Intergranular corrosion behavior of extruded 6005A alloy profile with different microstructures

The intergranular corrosion (IGC) behavior of an extruded 6005A alloy profile with the coexisting of peripheral coarse grain (PCG) structure and partial recrystallized grain (PRG) structure was investigated by using an accelerated corrosion test, electrochemical impedance spectroscopy and a quasi in situ examination of IGC process. PCG structure was found to have a unique IGC behavior that pitting corrosion and subsequent IGC are less severe and will not be transformed into intragranular corrosion as they were found in PRG structure.
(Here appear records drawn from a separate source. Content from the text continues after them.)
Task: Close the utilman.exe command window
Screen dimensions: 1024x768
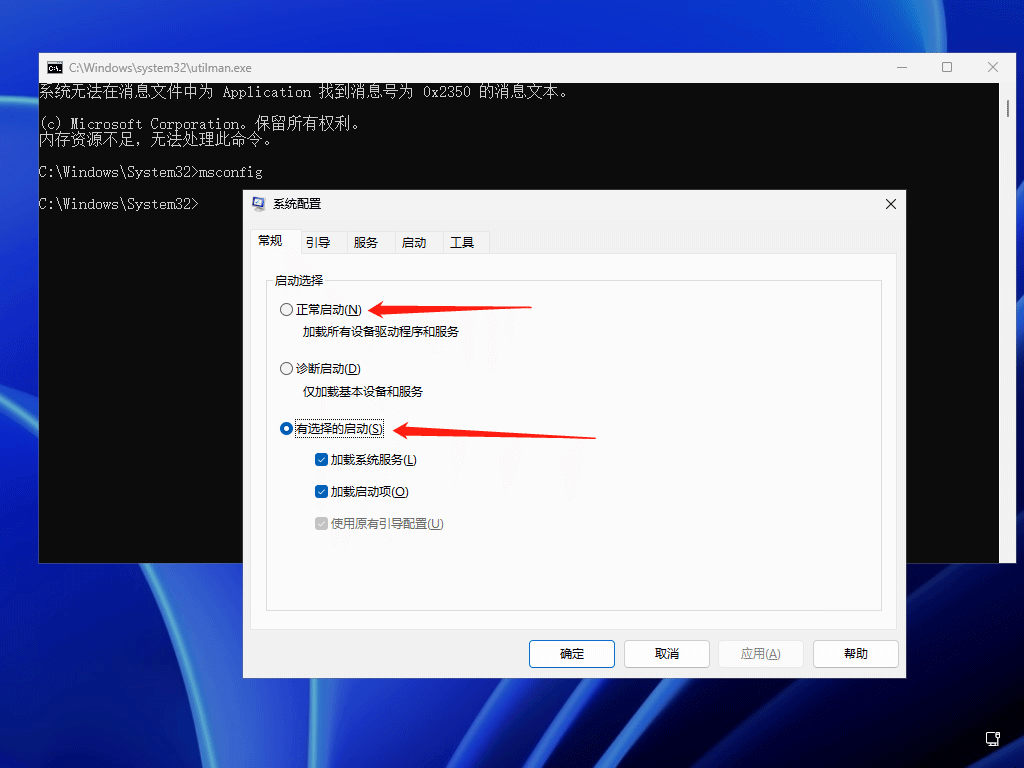Action: [993, 68]
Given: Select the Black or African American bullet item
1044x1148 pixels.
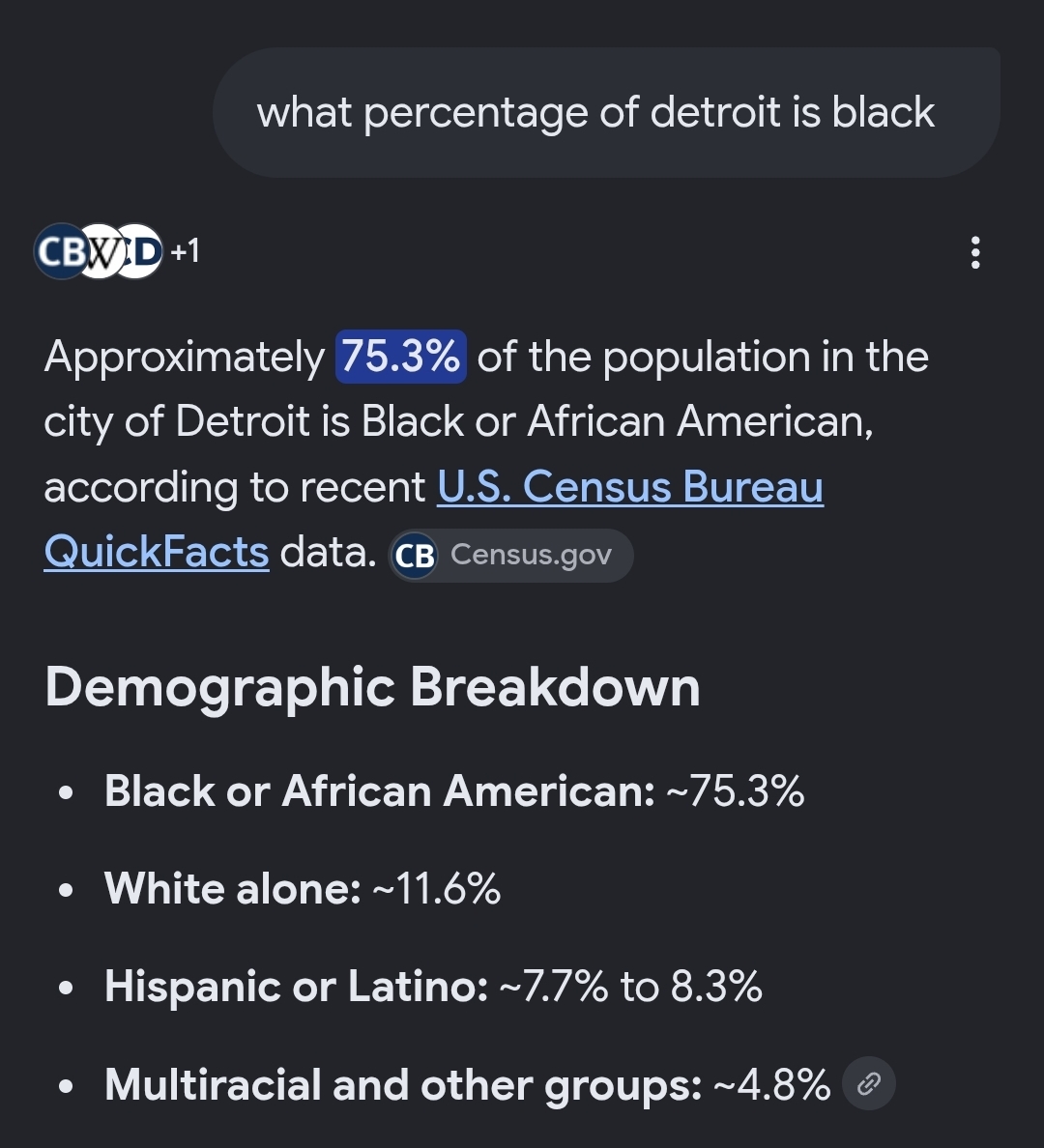Looking at the screenshot, I should point(454,791).
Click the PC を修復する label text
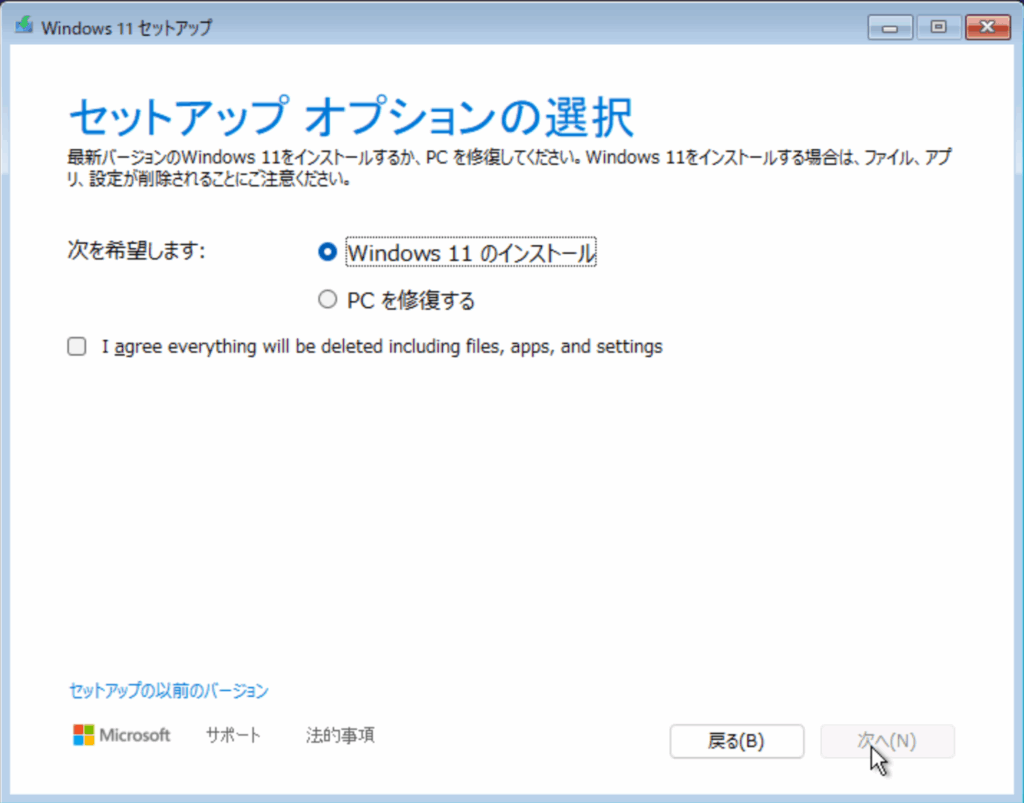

Microstructure characterization reveals that the microstructural differences in grain boundary precipitates, primary alpha-AlFeMnSi intermetallic particles and grain characteristic between PCG structure and PRG structure are the reason for these phenomena. Further analysis indicates that the grain boundaries decorated with more AlFeMnSi particles and Q phase precipitates are more sensitive to corrosion, where Q phase precipitates are the primary cathodes and the most important factor affecting IGC; AlFeMnSi particles are supposed to initiate pitting corrosion since they are dissolved as anodes in the early stage of corrosion. With the development of corrosion, they are transformed into cathodes and become the bridges of IGC propagation by connecting the Q phase precipitates at grain boundary. In addition, grain characteristic was also found to have great effects on IGC. With the decrease in grain size and the increase in the frequency of high-angle grain boundaries and the dislocation density, corrosion becomes more severe and more likely to be transformed into intragranular corrosion.